Poco después, el catalejo se dirige hacia una gaviota reidora (recibe este nombre por su sonido característico, similar a unas carcajadas), que se distingue a simple vista porque tiene una mancha bajo el ojo. «Es mucho más estilizada que la gaviota común», explica Tur, que relata como, en una época del año, suele oscurecérsele el plumaje de la cabeza, lo cual da lugar a formas graciosas: «A veces parece que llevan boina o toda la cabeza negra».
A lo largo de la visita se pueden ver también numerosos chorlitejos de diferentes tipos (patinegors, pequeños y grandes) y numerosas garcetas, que se distinguen por su pequeño tamaño frente a las garzas normales y por sus «calcetines amarillos». Se echan a faltar depredadores como el águila marina, tan común hace algunos años por las costas pitiusas y que hoy sólo se encuentra en es Amunts. «Hace unos años había una por es Codolar. Era muy puntual, cada día salía a pescar a la misma hora. Una vez se acercó demasiado a un avión y perdió parte de las plumas porque se quemó. Era un ejemplar de avanzada edad y hace tiempo que le he perdido la pista», explica Tur.
Pero la estrella del Parque Natural de ses Salines son las garzas reales. De color gris, los prismáticos de los aficionados no tardan en encontrar varias de ellas con un barrido por la zona. Sin embargo, el objetivo de la visita es hallar una garza blanca, algo mayor que la real y mucho menos común en esta zona: «No suelen estar por aquí, pero esta mañana hemos visto una. A ver si la encontramos», anuncia Tur.

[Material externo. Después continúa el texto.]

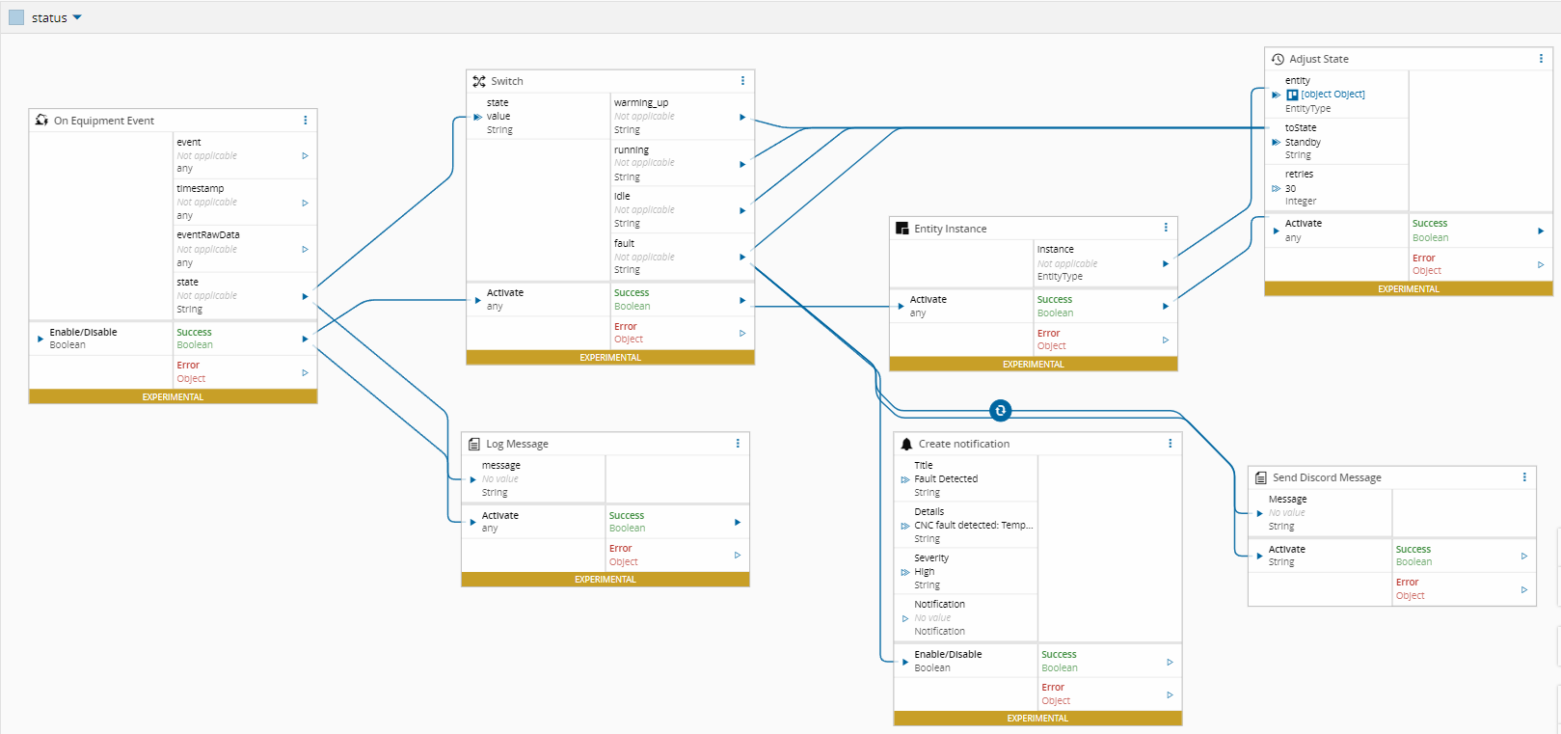1561x734 pixels.
Task: Open the status dropdown
Action: coord(77,17)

Hay que llegar hasta casi el final de uno de los estanques situados en el camino que sale del aparcamiento de es Cavallet para localizarla de nuevo, escondida entre unos arbustos y en disposición de pescar. Su largo cuello y su porte causan la admiración de los asistentes, a pesar de que desde el punto en que se encuentran sólo puede verse su cabeza, su largo pico amarillo y poco más. Misión cumplida.